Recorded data
= Beginning of Section =
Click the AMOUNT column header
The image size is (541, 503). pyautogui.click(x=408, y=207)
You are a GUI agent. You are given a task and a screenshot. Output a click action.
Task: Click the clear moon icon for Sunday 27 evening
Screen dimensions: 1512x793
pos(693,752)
= End of Section =
PROBLEM
Transcribe the data in full, matching every line exactly.

RESPONSE BELOW
Click the AMOUNT column header
The image size is (541, 503). pyautogui.click(x=408, y=207)
You are a GUI agent. You are given a task and a screenshot. Output a click action.
Task: Click the clear moon icon for Sunday 27 evening
Screen dimensions: 1512x793
pos(693,752)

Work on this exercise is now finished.